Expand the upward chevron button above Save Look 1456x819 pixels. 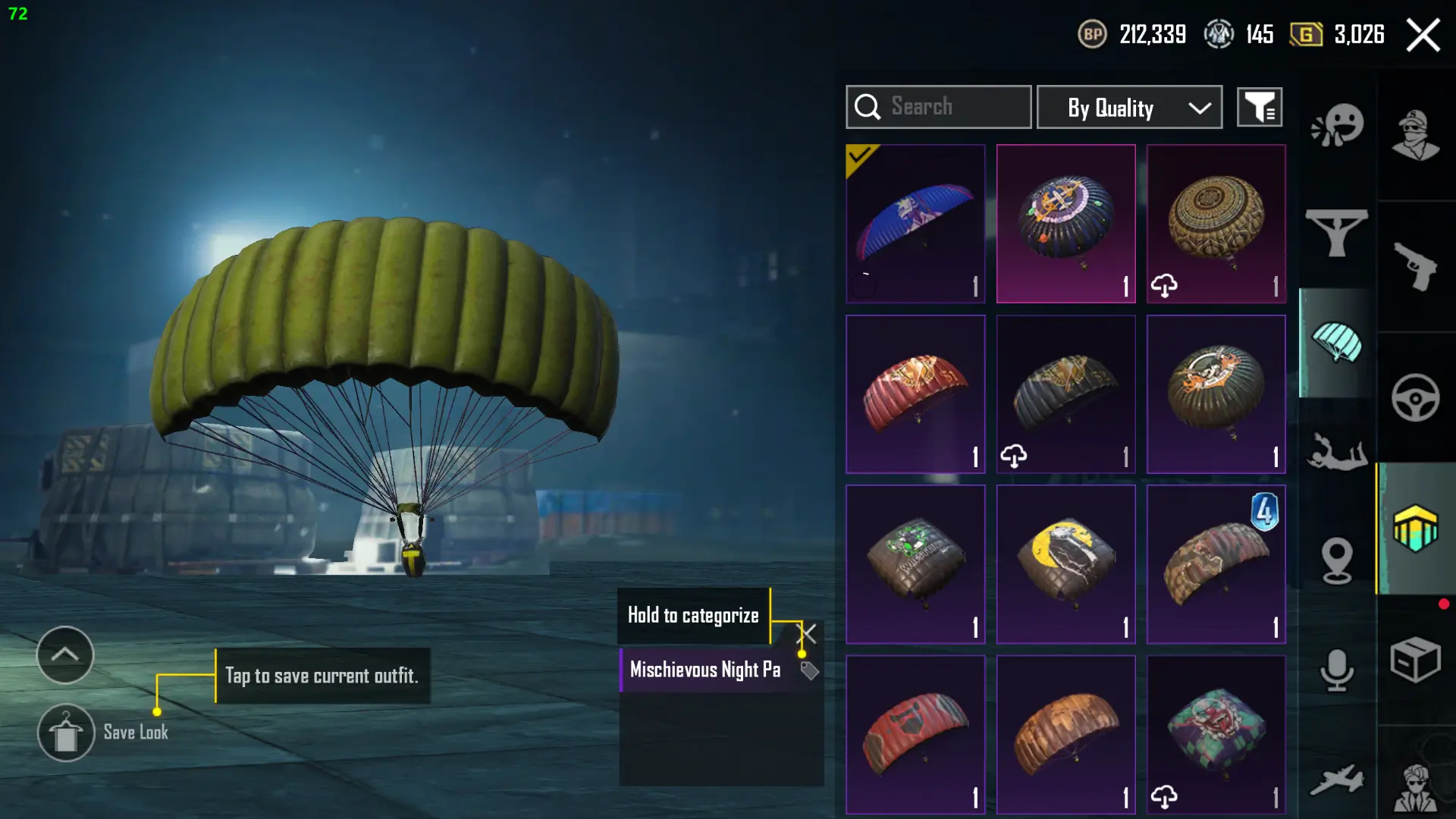65,654
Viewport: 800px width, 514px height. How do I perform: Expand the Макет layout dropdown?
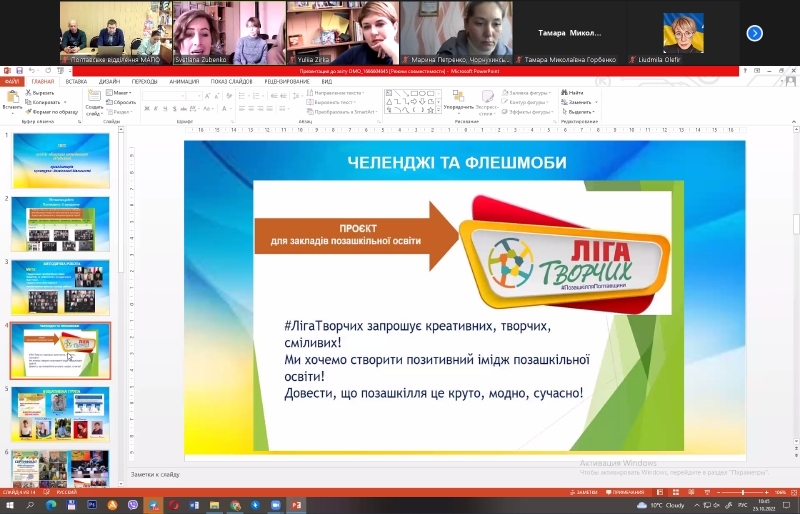118,93
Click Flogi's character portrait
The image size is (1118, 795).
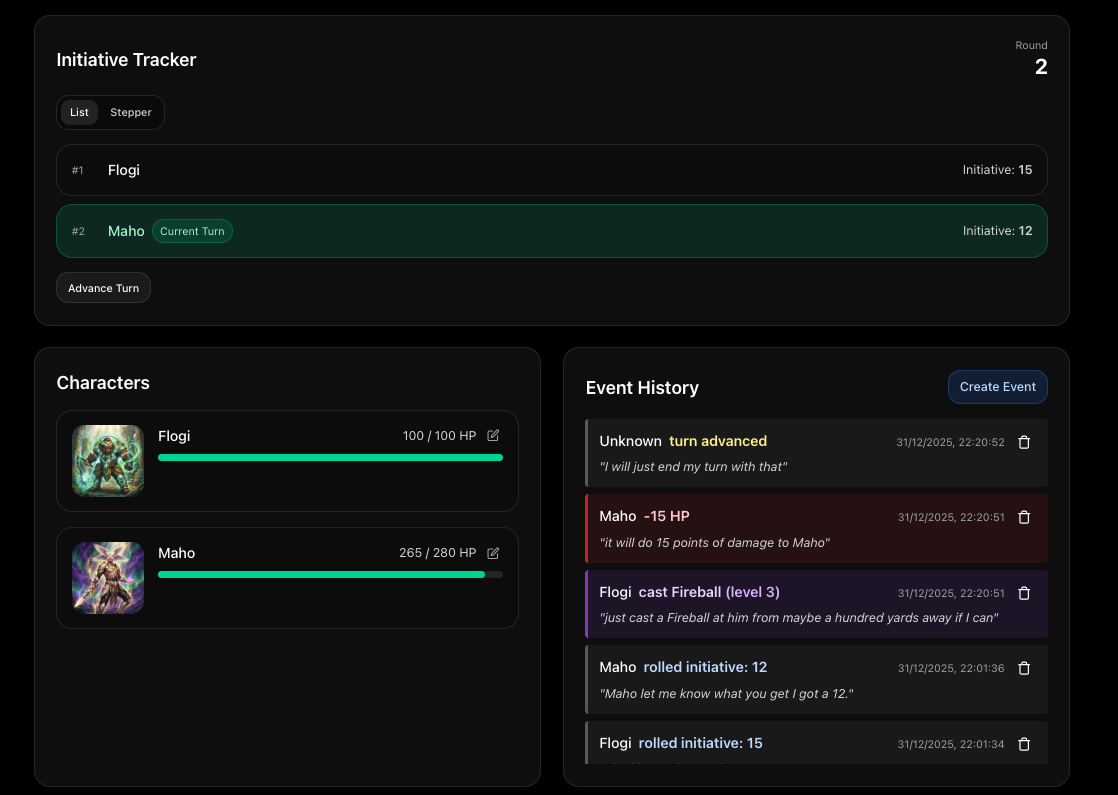[108, 461]
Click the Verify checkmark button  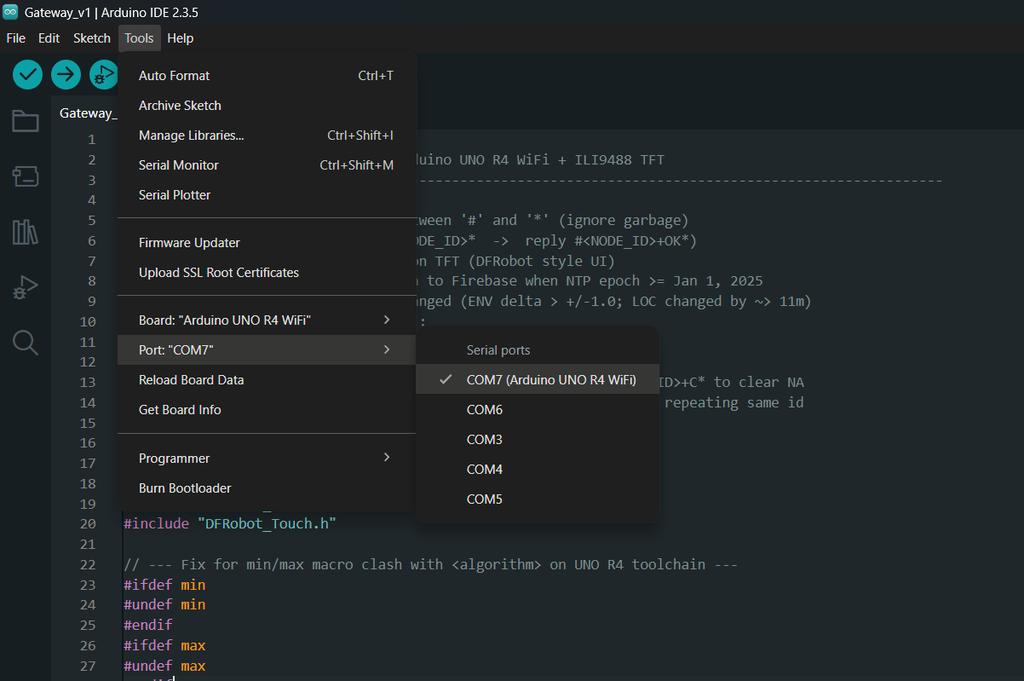click(28, 74)
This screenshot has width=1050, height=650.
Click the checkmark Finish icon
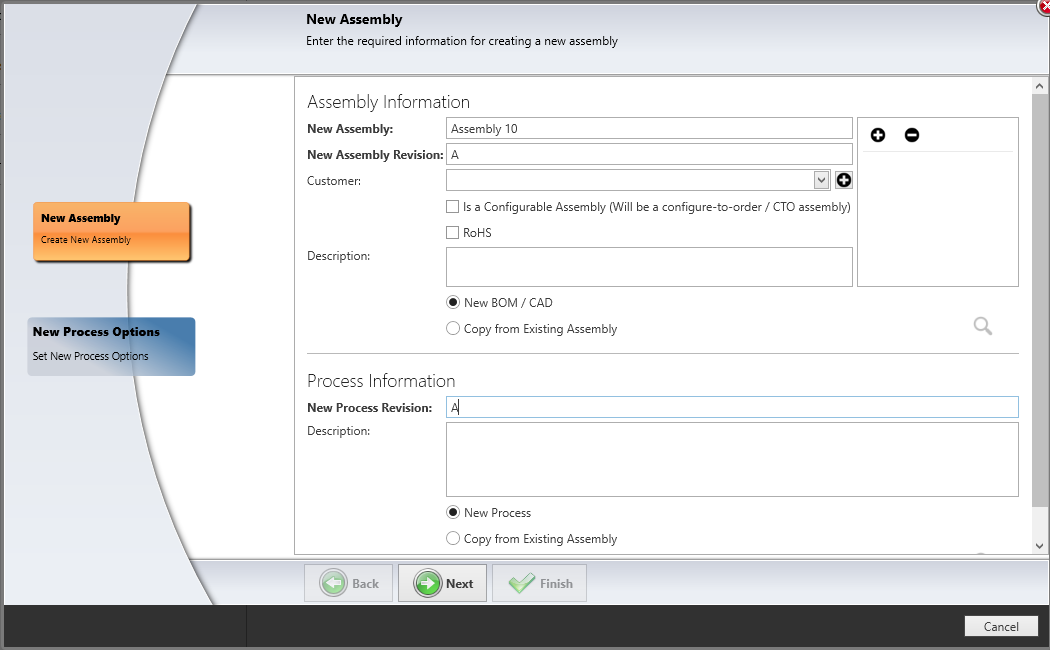(x=522, y=583)
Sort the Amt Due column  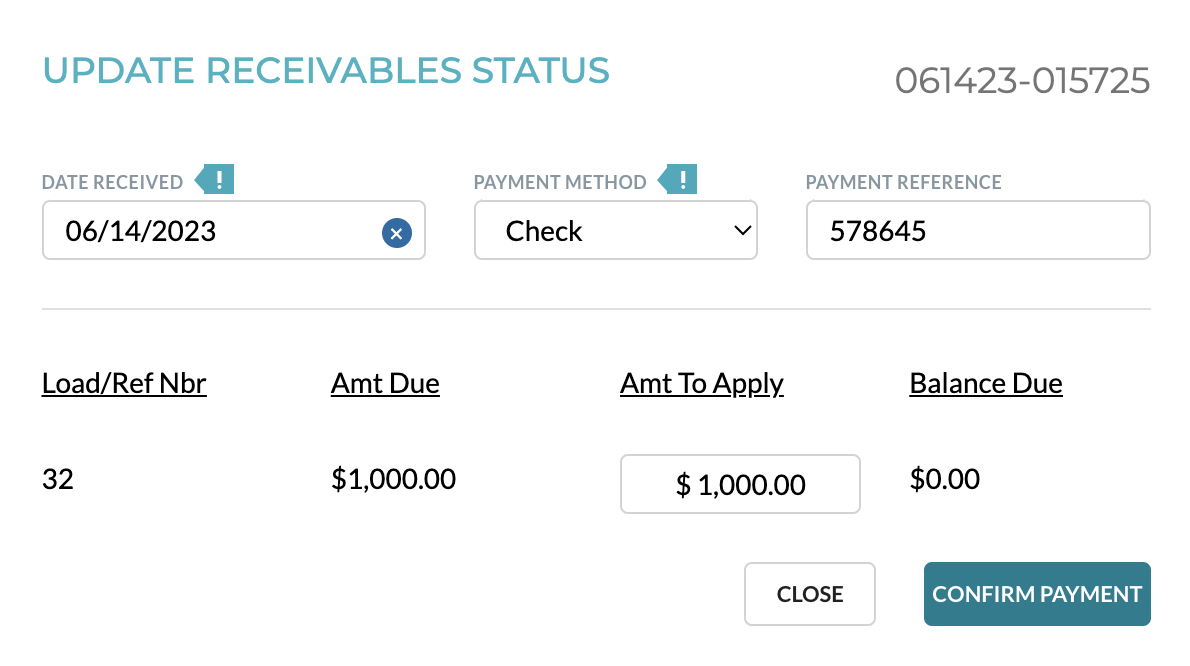[x=385, y=383]
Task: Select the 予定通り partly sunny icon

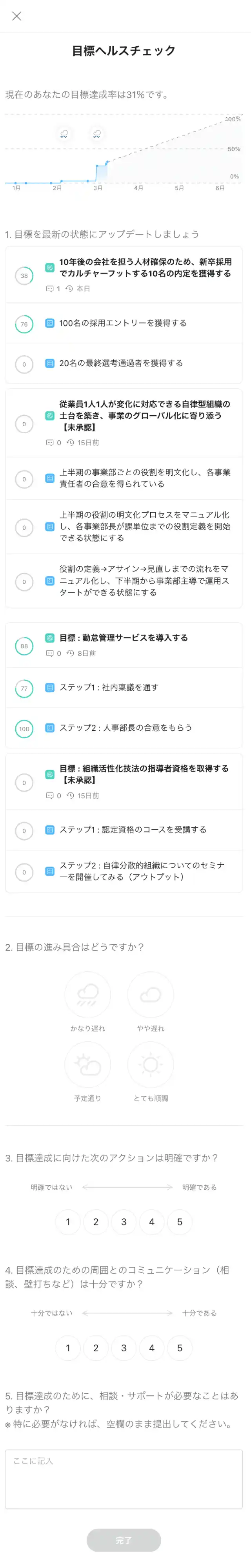Action: click(x=87, y=1064)
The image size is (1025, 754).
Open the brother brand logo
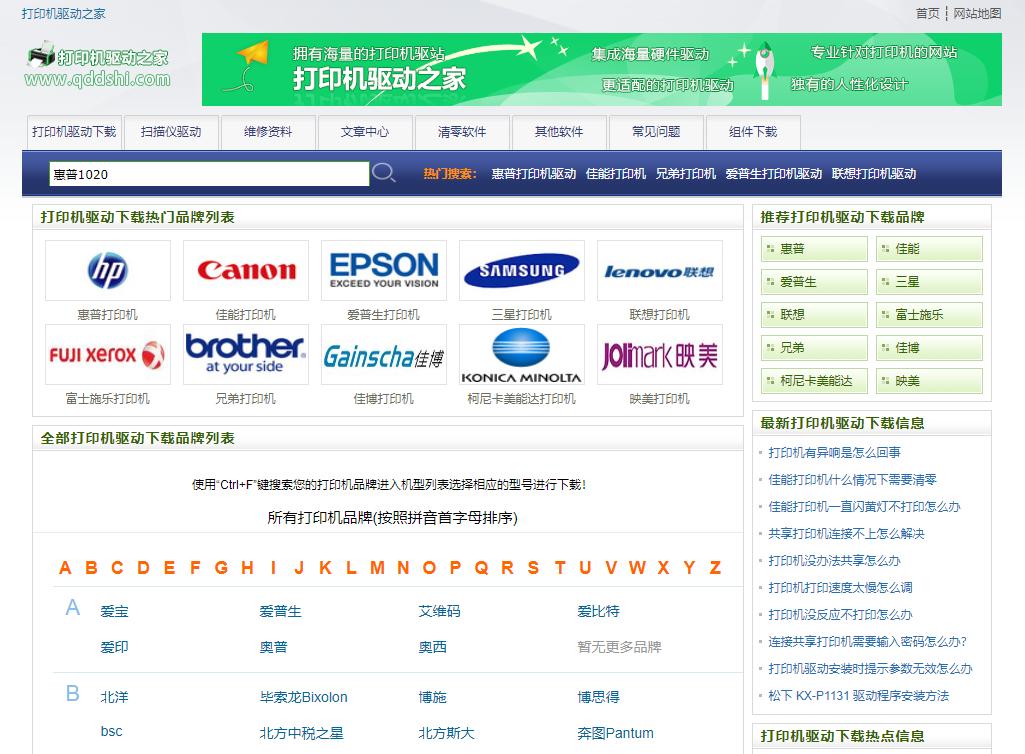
=======
• [Exercise objective]: Please retype the lines from the one that contains "Task: Select the 予定通り partly sunny icon" through the final line of the data, both included, without any pictures.

• [Exercise answer]:
Task: Select the 予定通り partly sunny icon

Action: click(x=87, y=1064)
The image size is (1025, 754).
Open the brother brand logo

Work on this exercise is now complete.